Task data Start Marker

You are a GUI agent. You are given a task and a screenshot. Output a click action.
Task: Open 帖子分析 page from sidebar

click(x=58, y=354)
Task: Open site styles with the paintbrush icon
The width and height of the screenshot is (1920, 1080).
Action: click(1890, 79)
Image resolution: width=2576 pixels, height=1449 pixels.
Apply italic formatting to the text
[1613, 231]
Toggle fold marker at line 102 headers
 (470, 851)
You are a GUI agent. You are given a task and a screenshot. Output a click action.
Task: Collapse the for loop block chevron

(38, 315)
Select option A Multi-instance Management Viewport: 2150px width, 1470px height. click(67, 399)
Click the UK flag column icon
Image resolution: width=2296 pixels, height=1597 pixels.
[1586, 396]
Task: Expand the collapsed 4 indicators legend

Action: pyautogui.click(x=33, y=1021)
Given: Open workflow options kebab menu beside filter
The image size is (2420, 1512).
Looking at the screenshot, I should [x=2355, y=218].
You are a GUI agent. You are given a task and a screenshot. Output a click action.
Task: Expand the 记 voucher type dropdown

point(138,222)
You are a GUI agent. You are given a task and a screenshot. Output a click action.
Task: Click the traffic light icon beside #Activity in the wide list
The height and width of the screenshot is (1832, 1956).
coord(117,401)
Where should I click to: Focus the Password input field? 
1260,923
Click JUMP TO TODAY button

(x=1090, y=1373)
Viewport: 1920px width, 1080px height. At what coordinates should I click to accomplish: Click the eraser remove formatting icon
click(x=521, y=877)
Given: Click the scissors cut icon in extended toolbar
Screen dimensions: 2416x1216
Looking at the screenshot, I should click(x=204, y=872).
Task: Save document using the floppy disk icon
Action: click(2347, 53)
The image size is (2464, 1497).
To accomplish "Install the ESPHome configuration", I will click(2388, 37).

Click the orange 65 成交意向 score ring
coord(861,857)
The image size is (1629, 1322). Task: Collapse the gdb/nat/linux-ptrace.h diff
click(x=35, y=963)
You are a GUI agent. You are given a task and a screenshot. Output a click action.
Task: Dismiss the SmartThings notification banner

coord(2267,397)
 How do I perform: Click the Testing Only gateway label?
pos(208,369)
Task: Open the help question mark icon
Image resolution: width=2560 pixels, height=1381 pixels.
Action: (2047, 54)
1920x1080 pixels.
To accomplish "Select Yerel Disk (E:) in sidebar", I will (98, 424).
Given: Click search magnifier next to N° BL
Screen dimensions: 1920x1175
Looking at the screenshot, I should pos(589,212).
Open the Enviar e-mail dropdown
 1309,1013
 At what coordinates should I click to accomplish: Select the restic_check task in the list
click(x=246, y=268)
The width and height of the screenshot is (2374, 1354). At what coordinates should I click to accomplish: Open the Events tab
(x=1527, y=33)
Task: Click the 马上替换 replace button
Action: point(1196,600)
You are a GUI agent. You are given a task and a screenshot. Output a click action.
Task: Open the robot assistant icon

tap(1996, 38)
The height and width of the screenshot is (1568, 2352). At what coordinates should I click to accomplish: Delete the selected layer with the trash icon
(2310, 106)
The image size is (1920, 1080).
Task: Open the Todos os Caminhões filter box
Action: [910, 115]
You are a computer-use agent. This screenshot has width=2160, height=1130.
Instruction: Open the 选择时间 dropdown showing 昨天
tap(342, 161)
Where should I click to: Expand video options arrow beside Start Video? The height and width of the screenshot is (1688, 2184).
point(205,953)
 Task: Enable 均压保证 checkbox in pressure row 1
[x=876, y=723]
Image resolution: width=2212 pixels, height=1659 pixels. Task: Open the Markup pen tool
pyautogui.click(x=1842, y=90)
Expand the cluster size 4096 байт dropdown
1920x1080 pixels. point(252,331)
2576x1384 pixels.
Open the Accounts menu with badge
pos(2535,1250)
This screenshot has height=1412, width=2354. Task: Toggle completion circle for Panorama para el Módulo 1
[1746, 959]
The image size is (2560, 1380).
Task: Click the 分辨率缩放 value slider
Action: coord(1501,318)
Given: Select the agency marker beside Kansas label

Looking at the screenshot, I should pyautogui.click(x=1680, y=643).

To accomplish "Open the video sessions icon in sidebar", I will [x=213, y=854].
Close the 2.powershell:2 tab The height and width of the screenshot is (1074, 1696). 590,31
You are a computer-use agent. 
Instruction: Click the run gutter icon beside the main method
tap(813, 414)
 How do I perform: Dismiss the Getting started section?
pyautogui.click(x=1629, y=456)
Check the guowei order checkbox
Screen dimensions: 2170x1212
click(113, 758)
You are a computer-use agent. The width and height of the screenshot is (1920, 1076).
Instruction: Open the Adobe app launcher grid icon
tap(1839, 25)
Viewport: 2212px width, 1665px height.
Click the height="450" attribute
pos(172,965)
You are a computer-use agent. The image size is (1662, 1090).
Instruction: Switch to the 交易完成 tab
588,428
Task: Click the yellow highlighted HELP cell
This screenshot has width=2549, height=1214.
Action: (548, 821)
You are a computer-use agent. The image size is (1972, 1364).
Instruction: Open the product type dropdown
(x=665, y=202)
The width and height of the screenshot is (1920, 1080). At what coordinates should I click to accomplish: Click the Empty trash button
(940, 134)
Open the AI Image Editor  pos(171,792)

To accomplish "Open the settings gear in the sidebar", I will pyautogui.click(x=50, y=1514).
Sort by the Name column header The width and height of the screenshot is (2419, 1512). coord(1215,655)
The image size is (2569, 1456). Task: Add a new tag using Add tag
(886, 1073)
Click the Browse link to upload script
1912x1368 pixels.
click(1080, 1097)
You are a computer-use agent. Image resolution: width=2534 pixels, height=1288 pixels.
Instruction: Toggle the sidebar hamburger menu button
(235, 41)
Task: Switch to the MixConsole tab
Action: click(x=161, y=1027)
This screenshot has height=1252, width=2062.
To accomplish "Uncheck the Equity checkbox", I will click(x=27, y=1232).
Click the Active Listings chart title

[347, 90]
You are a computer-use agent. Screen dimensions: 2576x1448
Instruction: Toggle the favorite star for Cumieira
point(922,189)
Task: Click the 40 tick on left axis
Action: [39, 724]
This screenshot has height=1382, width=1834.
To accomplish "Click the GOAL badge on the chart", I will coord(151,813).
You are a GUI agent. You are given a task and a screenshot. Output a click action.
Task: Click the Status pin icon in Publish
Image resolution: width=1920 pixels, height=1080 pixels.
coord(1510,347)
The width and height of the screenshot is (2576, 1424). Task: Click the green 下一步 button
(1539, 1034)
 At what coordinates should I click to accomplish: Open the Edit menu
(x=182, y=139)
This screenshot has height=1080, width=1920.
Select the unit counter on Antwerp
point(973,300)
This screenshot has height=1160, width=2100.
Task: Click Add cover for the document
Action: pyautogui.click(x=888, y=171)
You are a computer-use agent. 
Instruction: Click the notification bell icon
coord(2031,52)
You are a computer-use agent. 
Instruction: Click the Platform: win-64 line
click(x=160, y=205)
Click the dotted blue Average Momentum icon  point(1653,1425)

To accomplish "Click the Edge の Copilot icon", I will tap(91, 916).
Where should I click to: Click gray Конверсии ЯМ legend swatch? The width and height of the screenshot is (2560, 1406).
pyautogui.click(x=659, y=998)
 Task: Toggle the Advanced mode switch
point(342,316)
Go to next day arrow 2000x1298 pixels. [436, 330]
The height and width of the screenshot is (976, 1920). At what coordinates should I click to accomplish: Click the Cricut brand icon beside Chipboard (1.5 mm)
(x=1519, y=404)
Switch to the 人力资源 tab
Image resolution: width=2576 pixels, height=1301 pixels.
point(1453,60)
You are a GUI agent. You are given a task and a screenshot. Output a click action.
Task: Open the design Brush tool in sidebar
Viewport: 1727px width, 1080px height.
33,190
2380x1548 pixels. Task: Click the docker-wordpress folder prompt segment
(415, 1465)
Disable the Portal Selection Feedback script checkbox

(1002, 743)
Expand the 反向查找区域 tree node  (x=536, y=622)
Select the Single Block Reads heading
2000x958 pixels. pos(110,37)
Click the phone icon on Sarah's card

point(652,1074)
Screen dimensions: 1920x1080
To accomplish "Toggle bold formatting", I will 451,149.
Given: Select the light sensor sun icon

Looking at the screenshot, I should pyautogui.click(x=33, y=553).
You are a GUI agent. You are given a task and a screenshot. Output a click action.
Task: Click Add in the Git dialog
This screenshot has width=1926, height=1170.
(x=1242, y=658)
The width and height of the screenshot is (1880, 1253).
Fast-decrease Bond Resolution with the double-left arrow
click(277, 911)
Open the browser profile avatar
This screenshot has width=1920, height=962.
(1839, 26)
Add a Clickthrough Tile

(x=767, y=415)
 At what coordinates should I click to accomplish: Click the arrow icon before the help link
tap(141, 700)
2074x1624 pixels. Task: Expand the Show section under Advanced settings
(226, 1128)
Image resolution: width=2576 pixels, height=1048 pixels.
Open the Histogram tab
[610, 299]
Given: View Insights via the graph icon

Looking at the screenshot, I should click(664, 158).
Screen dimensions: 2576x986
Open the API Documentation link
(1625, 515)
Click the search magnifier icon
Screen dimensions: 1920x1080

Task data End Marker

• What needs to be done: Some of the data mentions "search". Copy every line where it does.

• Answer to the problem:
Given: Click search magnifier next to N° BL
Click the search magnifier icon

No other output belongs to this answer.